Ele chegou a dizer também que os apoiadores que pediam intervenção militar após as eleições de 2022 eram “malucos”.
“Tem sempre uns malucos ali que ficam com aquela ideia de AI-5, intervenção militar. As Forças Armadas jamais iam embarcar nessa porque o pessoal estava pedindo ali, até porque não cabia isso aí e nós tocamos o barco”, disse.
Questionado sobre declarações a respeito das urnas eletrônicas, Bolsonaro manteve seu posicionamento de defesa do voto impresso e afirmou que criticar ou desconfiar do processo eleitoral é um direito democrático.
“Eu não falo a palavra ‘ataques’, me desculpe. São críticas. […] A crítica, a meu entender, está longe de ser um ataque. A imprensa adora usar a palavra ataque, quando é meu nome no balcão. Críticas, no meu entender, são bem-vindas num Estado Democrático de Direito”, afirmou.
Durante depoimento, Bolsonaro mencionou declarações do ministro do STF Flávio Dino e de deputados de esquerda que questionavam a lisura das urnas, de forma a demonstrar que não era o único a ter dúvidas sobre as eleições.

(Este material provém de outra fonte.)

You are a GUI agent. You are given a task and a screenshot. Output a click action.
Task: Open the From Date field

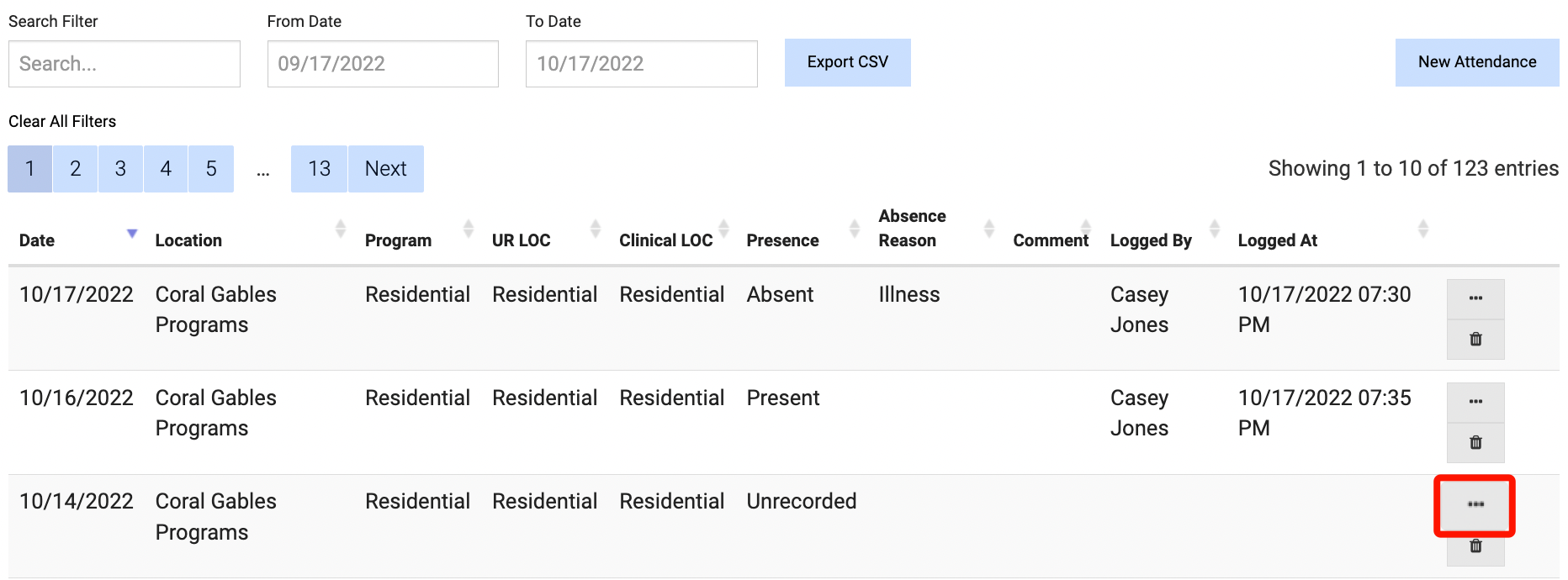pos(383,64)
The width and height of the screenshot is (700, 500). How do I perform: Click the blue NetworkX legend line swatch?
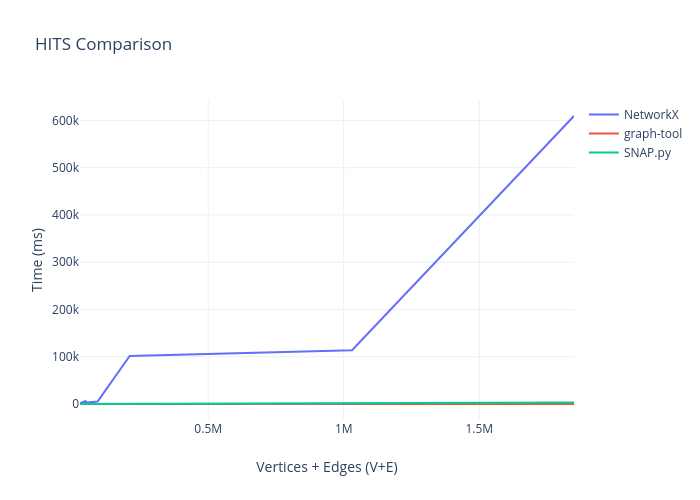(x=604, y=114)
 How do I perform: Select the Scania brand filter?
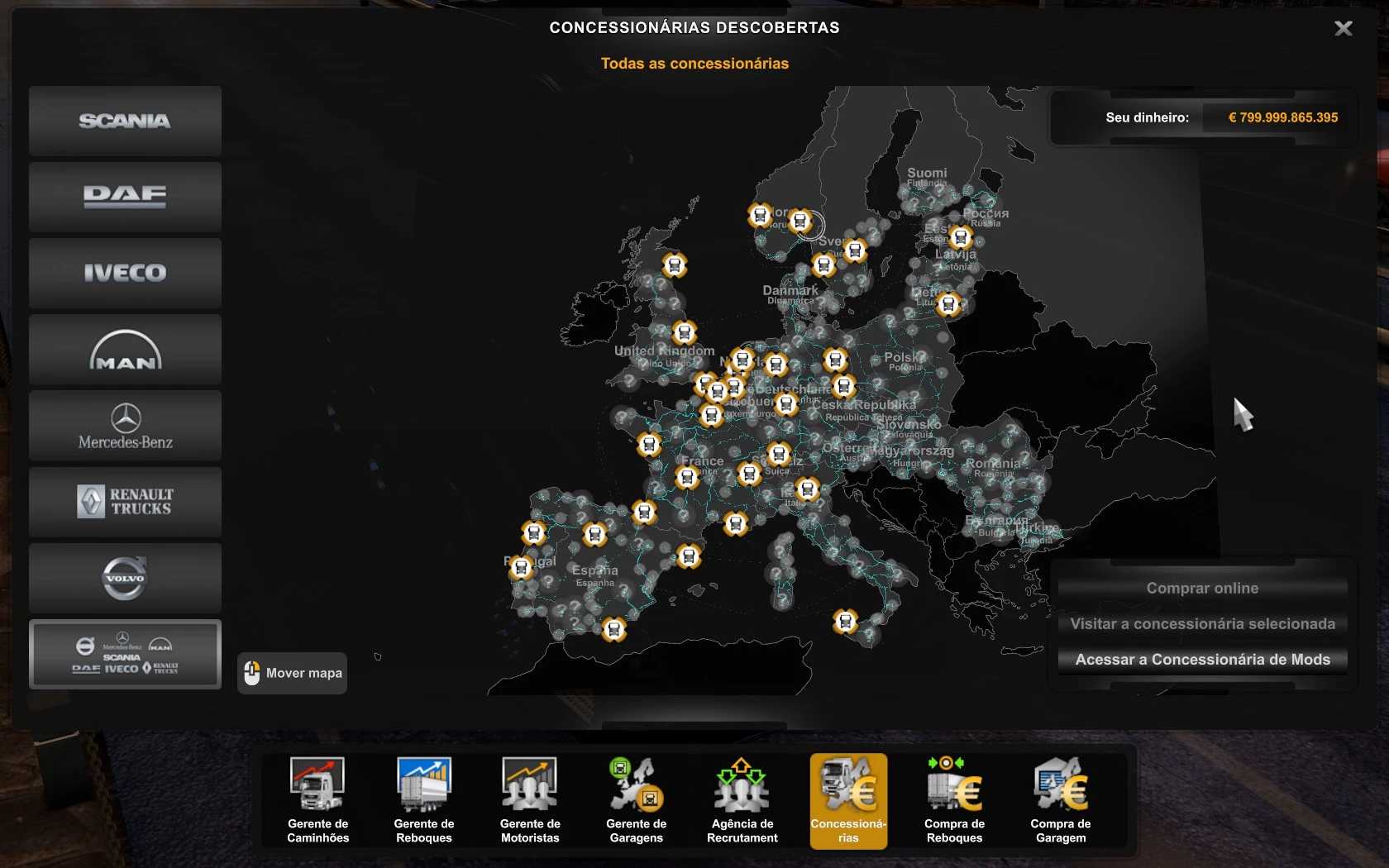coord(125,121)
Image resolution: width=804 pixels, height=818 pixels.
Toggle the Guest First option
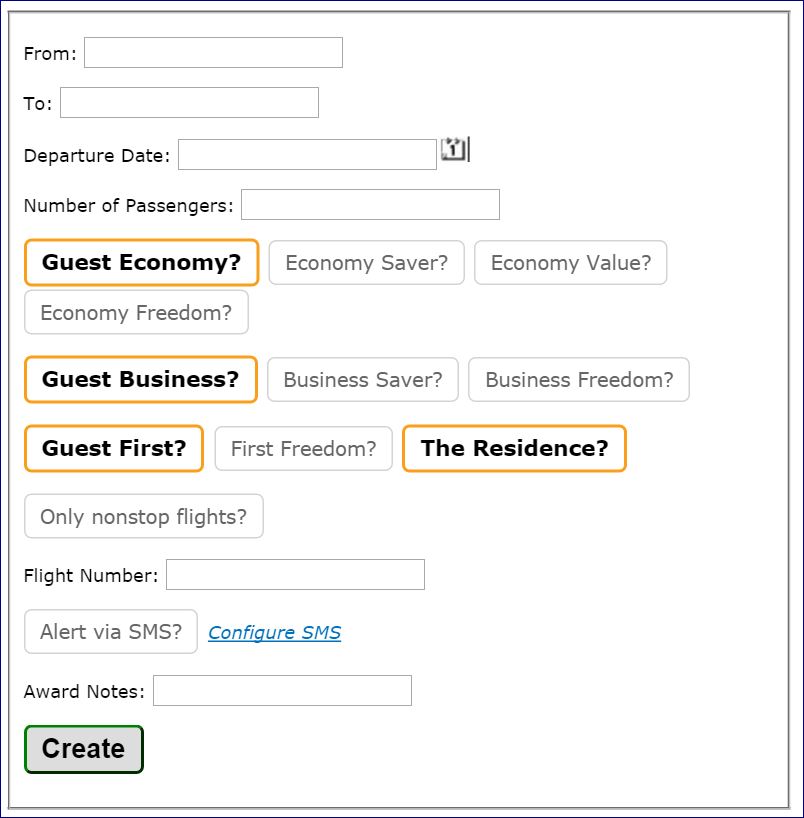point(114,448)
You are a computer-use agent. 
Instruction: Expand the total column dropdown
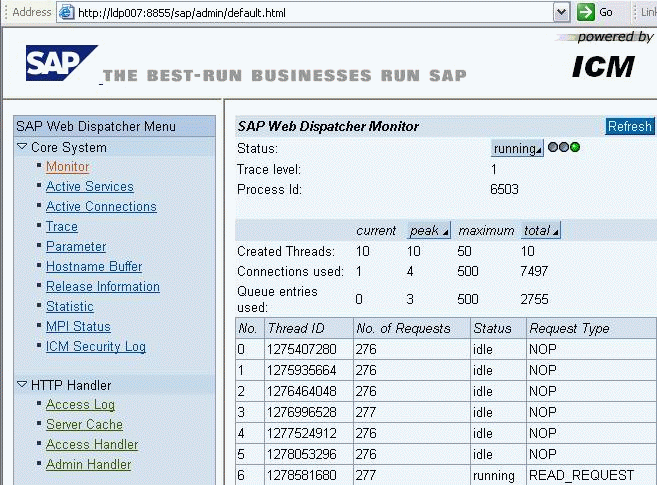(540, 230)
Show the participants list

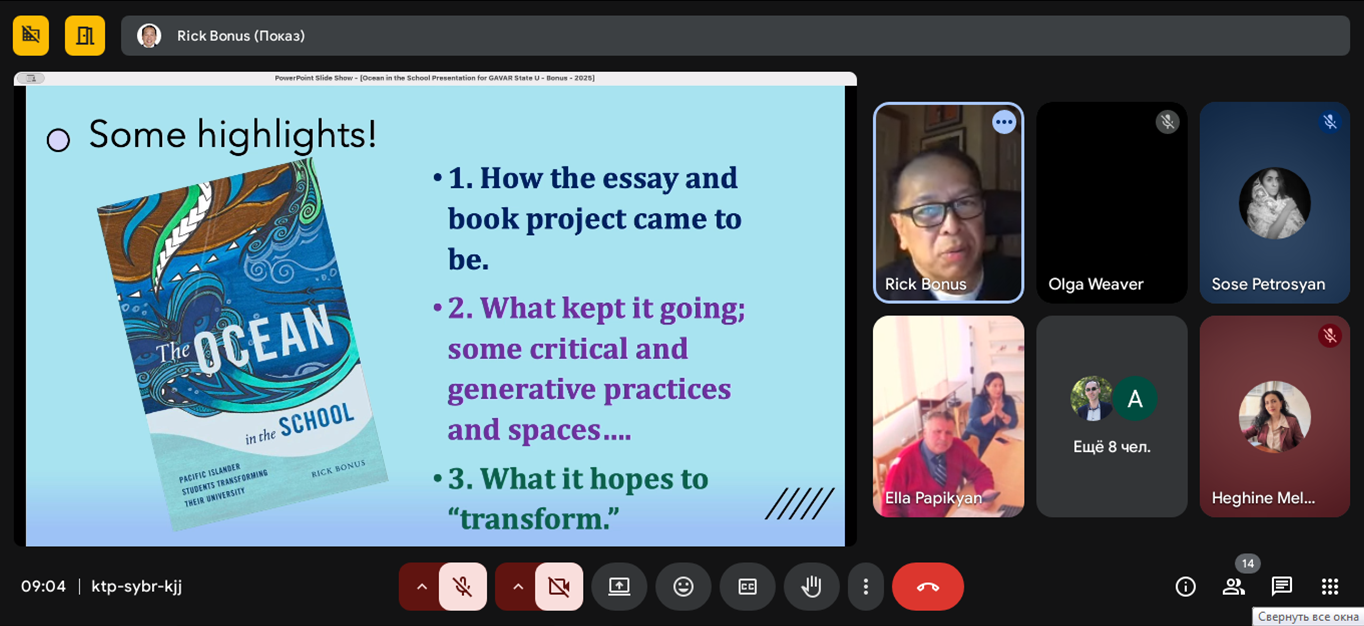1233,587
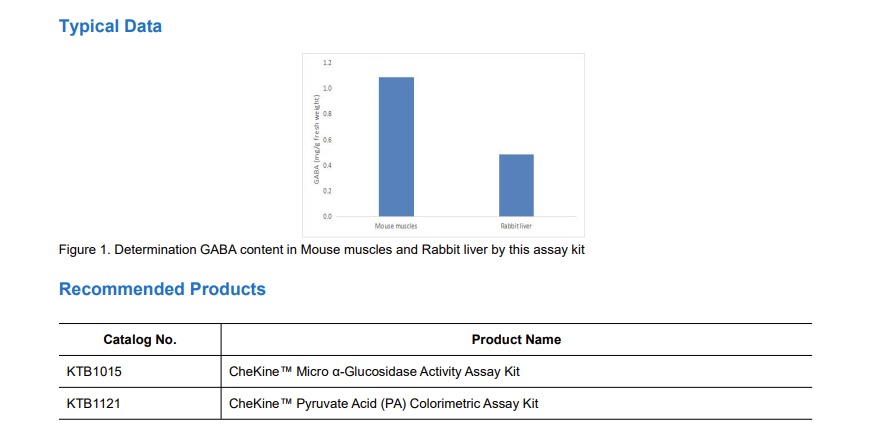Screen dimensions: 872x431
Task: Click the Typical Data heading
Action: 110,27

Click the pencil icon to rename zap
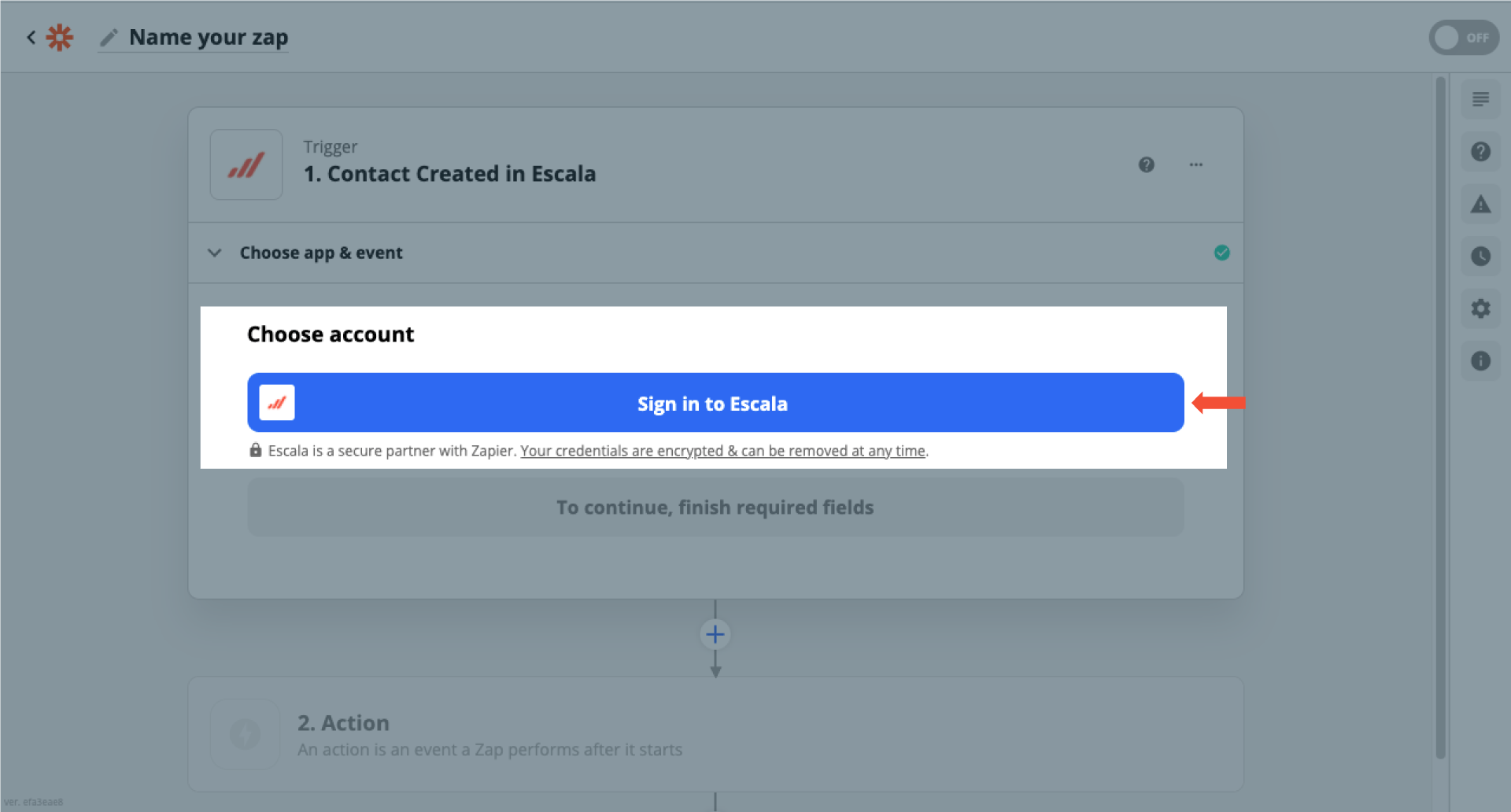click(109, 37)
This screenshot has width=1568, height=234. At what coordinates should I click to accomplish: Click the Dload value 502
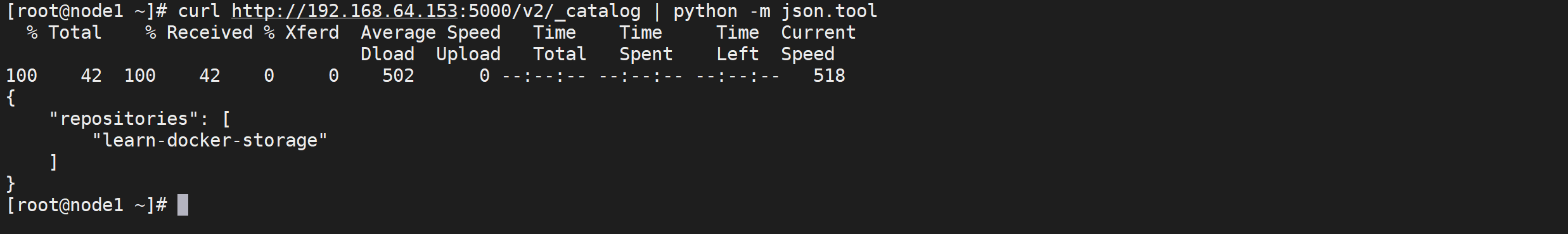pyautogui.click(x=398, y=75)
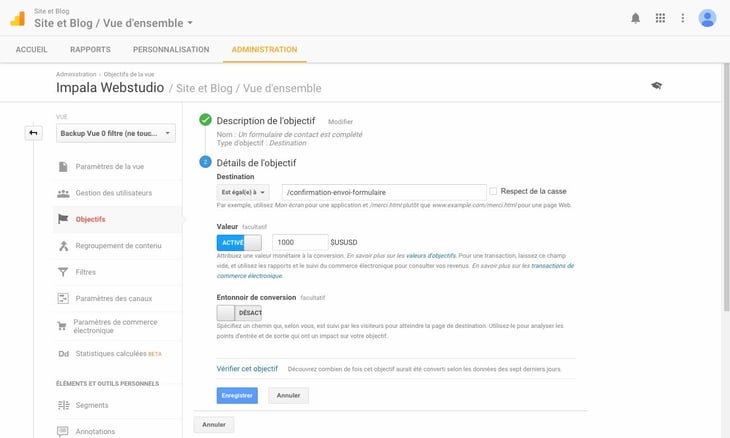The height and width of the screenshot is (438, 730).
Task: Switch to the RAPPORTS tab
Action: coord(90,49)
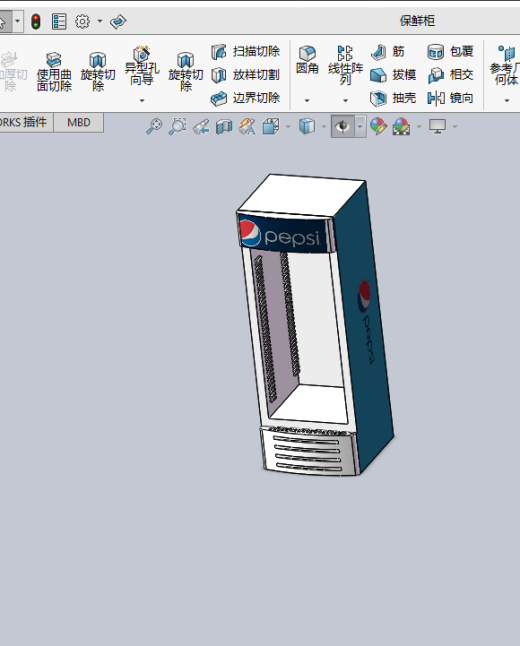The image size is (520, 646).
Task: Open the Hide/Show Items dropdown arrow
Action: coord(360,126)
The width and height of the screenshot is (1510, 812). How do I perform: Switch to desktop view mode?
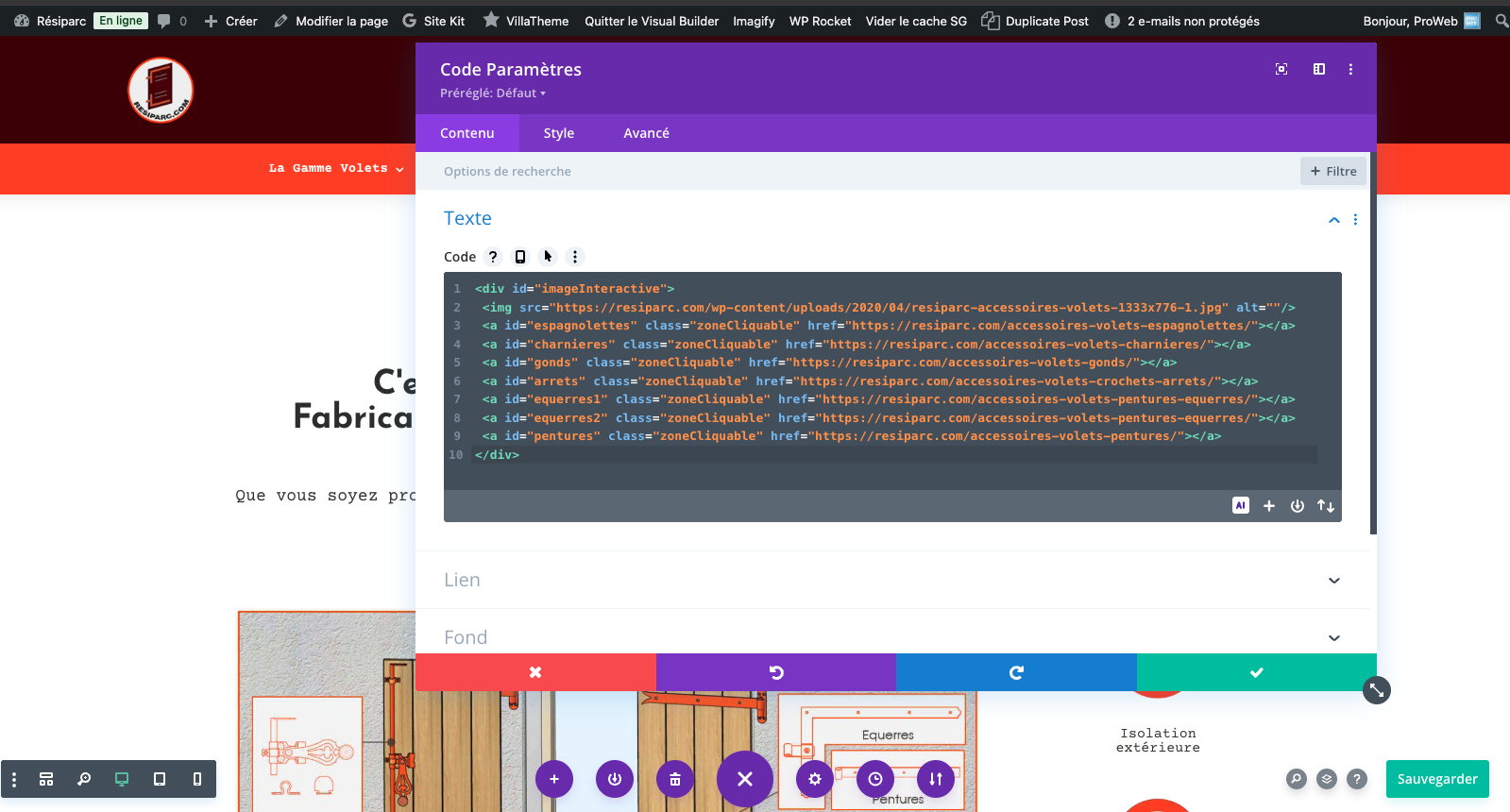(x=122, y=779)
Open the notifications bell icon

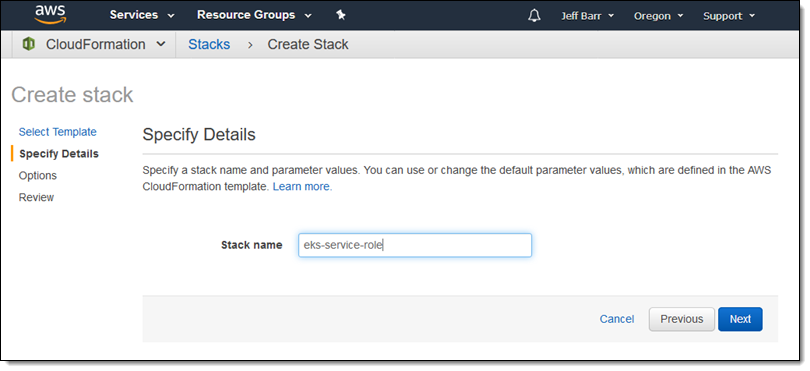point(534,16)
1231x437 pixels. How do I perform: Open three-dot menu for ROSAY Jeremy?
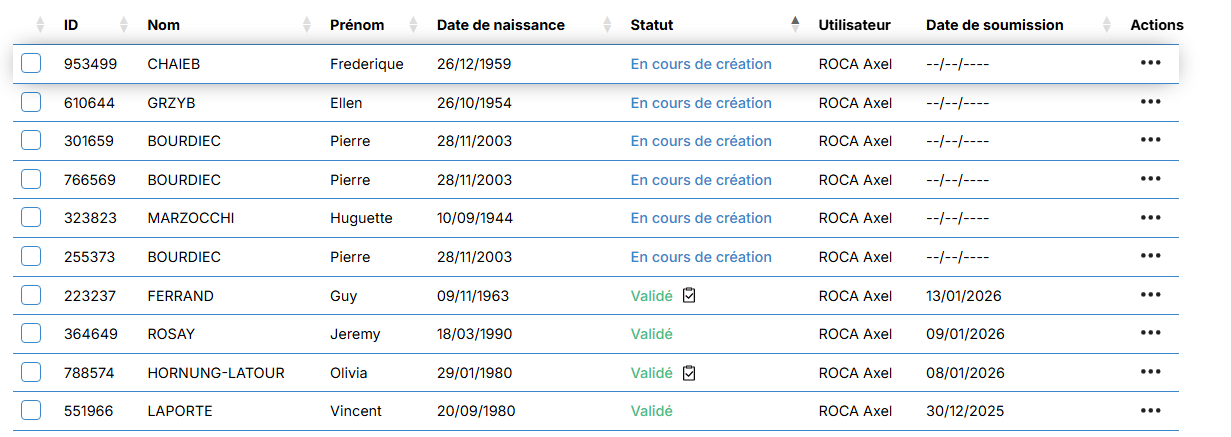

No início do depoimento, Bolsonaro pediu desculpas a Moraes por acusar a ele e a outros ministros do Supremo de receber milhões de reais para acobertar fraudes nas eleições. O ex-presidente admitiu não ter nenhum fundamento para as declarações.
“Não tenho indício nenhum. Tanto é que não era uma reunião para ser gravada, um desabafo, uma retórica que eu usei. Se fossem outros ocupando, teria falado a mesma coisa, então me desculpe, não tinha essa intenção de acusar de qualquer desvio de conduta dos senhores”.
Bolsonaro foi o sexto réu a ser ouvido na fase de instrução da ação penal que apura uma tentativa de golpe de Estado após as eleições de 2022. Ele falou por cerca de duas horas e meia. A sessão teve tom cordial e, por vezes, descontraído entre Bolsonaro, advogados e Moraes.
Pela Constituição, Bolsonaro poderia exercer o direito ao silêncio, mas respondeu a todas as perguntas. No início do depoimento, Moraes reafirmou que Bolsonaro tinha o direito de se expressar livremente sobre os fatos e não tinha compromisso com a verdade, já que o interrogatório é também um momento de autodefesa. O ministro disse ainda que não poderia interferir ou questionar a versão dos fatos dada pelo ex-presidente.
Bolsonaro levou consigo uma cópia da Constituição Federal e diferentes documentos de entidades que questionam a segurança das urnas.